Re: PHP True Async RFC

From: Date: Sun, 02 Mar 2025 14:08:35 +0000
Subject: Re: PHP True Async RFC
References: 1  Groups: php.internals 
Request: Send a blank email to [email protected] to get a copy of this message


On Sat, Mar 1, 2025, at 10:11, Edmond Dantes wrote:
> Good day, everyone. I hope you're doing well.
> 
> I’d like to introduce a draft version of the RFC for the True Async component.
> 
> https://wiki.php.net/rfc/true_async
> 
> I believe this version is not perfect and requires analysis. And I strongly believe that things
> like this shouldn't be developed in isolation. So, if you think any important (or even minor)
> aspects have been overlooked, please bring them to attention.
> 
> The draft status also highlights the fact that it includes doubts about the implementation and
> criticism. The main global issue I see is the lack of "future experience" regarding how
> this API will be used—another reason to bring it up for public discussion.
> 
> Wishing you all a great day, and thank you for your feedback!
> 

Hey Edmond:

I find this feature quite exciting! I've got some feedback so far, though most of it is for
clarification or potential optimizations:

> A PHP developer *SHOULD NOT* make any assumptions about the order in which Fibers will be
> executed, as this order may change or be too complex to predict.

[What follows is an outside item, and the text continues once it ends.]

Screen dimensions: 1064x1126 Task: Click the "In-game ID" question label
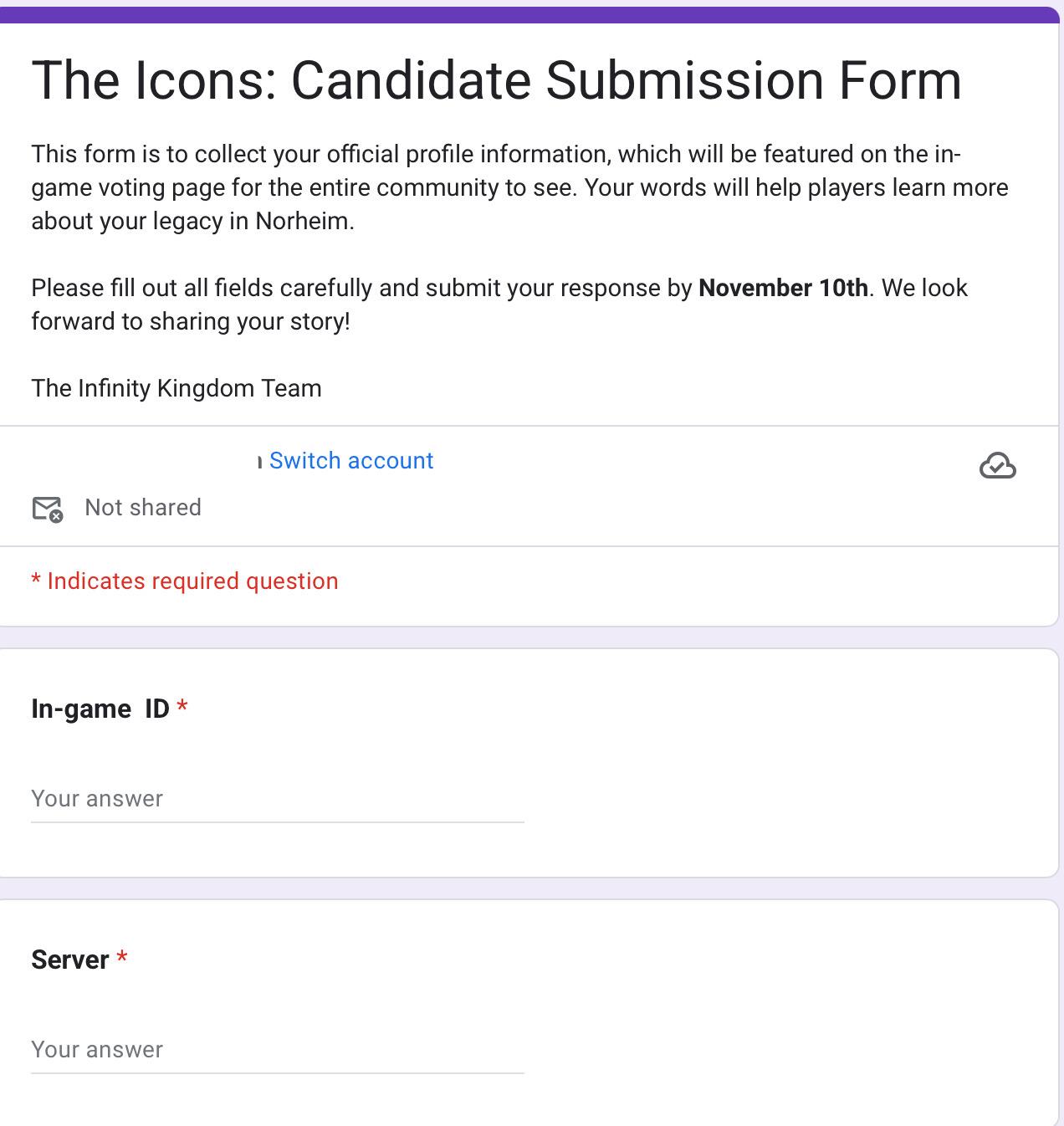click(x=100, y=709)
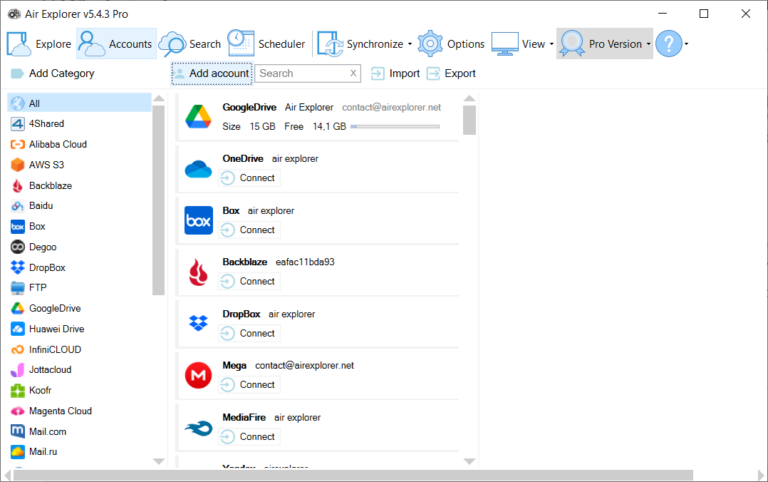Screen dimensions: 768x482
Task: Click Import accounts button
Action: (396, 73)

There should be a defined ordering (or at least, some guarantees). Being able to understand what
things run in what order can help with understanding a complex system. Even if it is just a vague
notion (user tasks are processed before events, or vice versa), it would still give developers more
confidence in the code they write. You actually mention a bit of the order later (microtasks happen
before fibers/events), so this sentence maybe doesn't make complete sense.

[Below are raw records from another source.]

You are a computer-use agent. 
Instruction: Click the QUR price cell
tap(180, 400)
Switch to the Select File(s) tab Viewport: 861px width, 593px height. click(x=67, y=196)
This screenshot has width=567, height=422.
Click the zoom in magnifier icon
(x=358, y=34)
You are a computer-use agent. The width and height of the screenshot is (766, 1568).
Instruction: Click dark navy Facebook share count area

Personally, I feel as though an async task should run as though it were a function call until it
hits a suspension. This is mostly an optimization though (C# does this), but it could potentially
reduce overhead of queueing a function that may never suspend (which you mention as a potential
problem much later on):

Async\run(*function*() {
 
   $fiber = Async\async(*function*() {
       sleep <http://www.php.net/sleep>(1); // this
gets enqueued now
       return "Fiber completed!";
   });
 
   *// Execution is paused until the fiber completes*
   $result = Async\await($fiber); // immediately enter $fiber without queuing
 
   echo $result . "*\n*";
 
   echo "Done!*\n*";
});

> Until it is activated, PHP code behaves as before: calls to blocking functions will block the
> execution thread and will not switch the *Fiber* context. Thus, code written without the *Scheduler*
> component will function exactly the same way, without side effects. This ensures backward
> compatibility.

I'm not sure I understand this. Won't php code behave exactly the same as it did before
once enabling the scheduler? Will libraries written before this feature existed suddenly behave
differently? Do we need to worry about the color of functions because it changes the behavior?

> True Async prohibits initializing the Scheduler twice.

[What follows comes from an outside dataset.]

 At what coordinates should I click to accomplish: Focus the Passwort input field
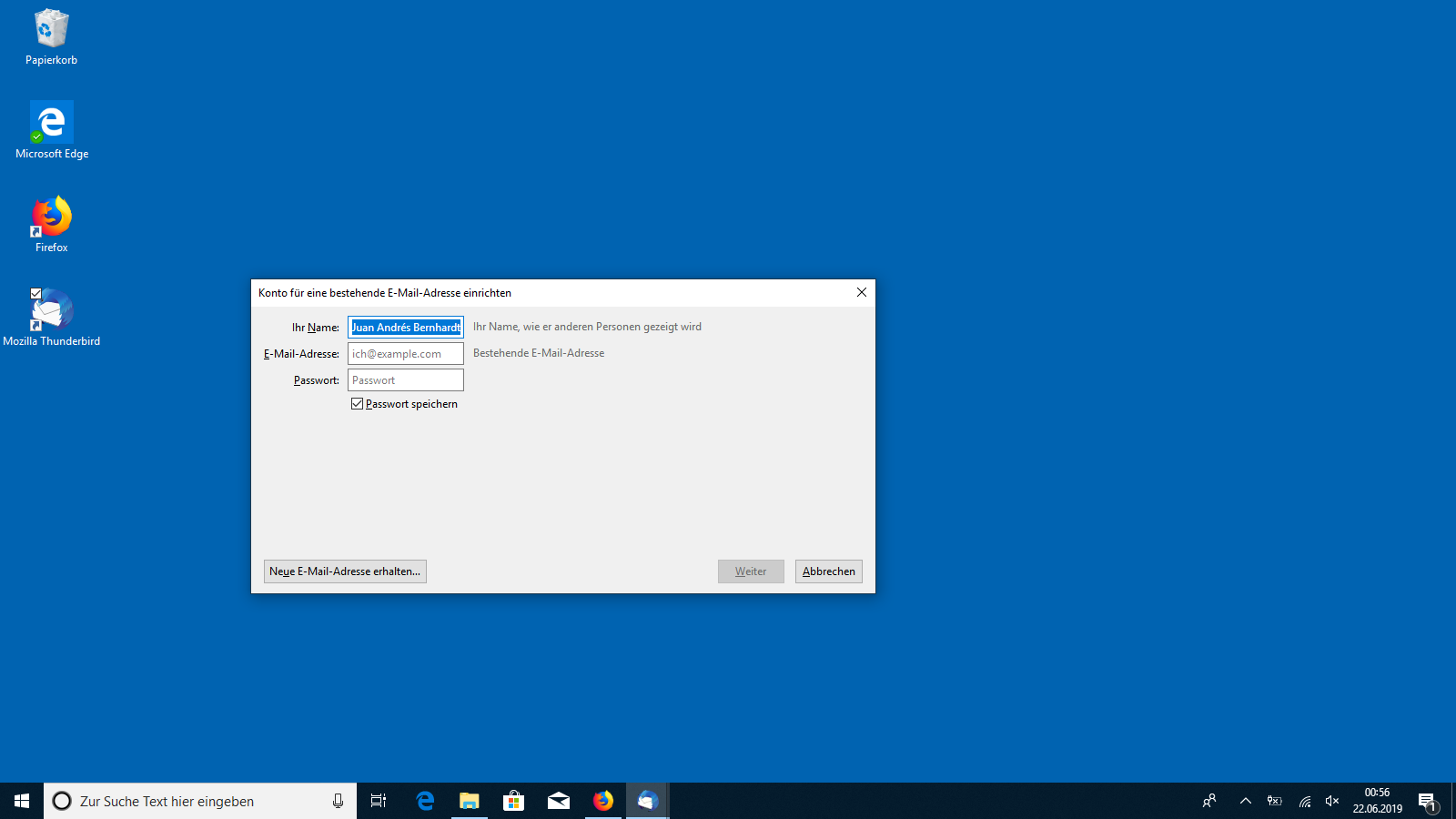click(x=405, y=380)
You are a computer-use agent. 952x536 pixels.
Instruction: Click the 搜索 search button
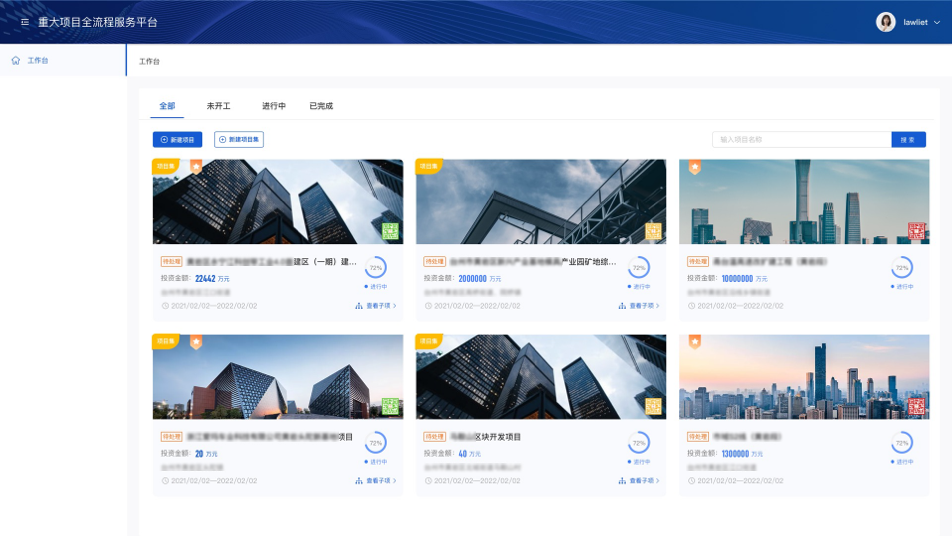point(908,140)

How will a library take advantage of this feature if it cannot be certain the scheduler is running
or not? Do I need to write a library for async and another version for non-async? Or do all the
async functions with this feature work without the scheduler running, or do they throw a catchable
error?

> This is crucial because the process may handle an OS signal that imposes a time limit on
> execution (for example, as Windows does).

Will this change the way os signals are handled then? Will it break compatibility if a library uses
pcntl traps and I'm using true async traps too? Note there are several different ways (timeout)
signals are handled in PHP -- so if (per-chance) the scheduler could always be running, maybe we can
unify the way signals are handled in php.

> Code that uses *Resume* cannot rely on when exactly the *Fiber* will resume execution.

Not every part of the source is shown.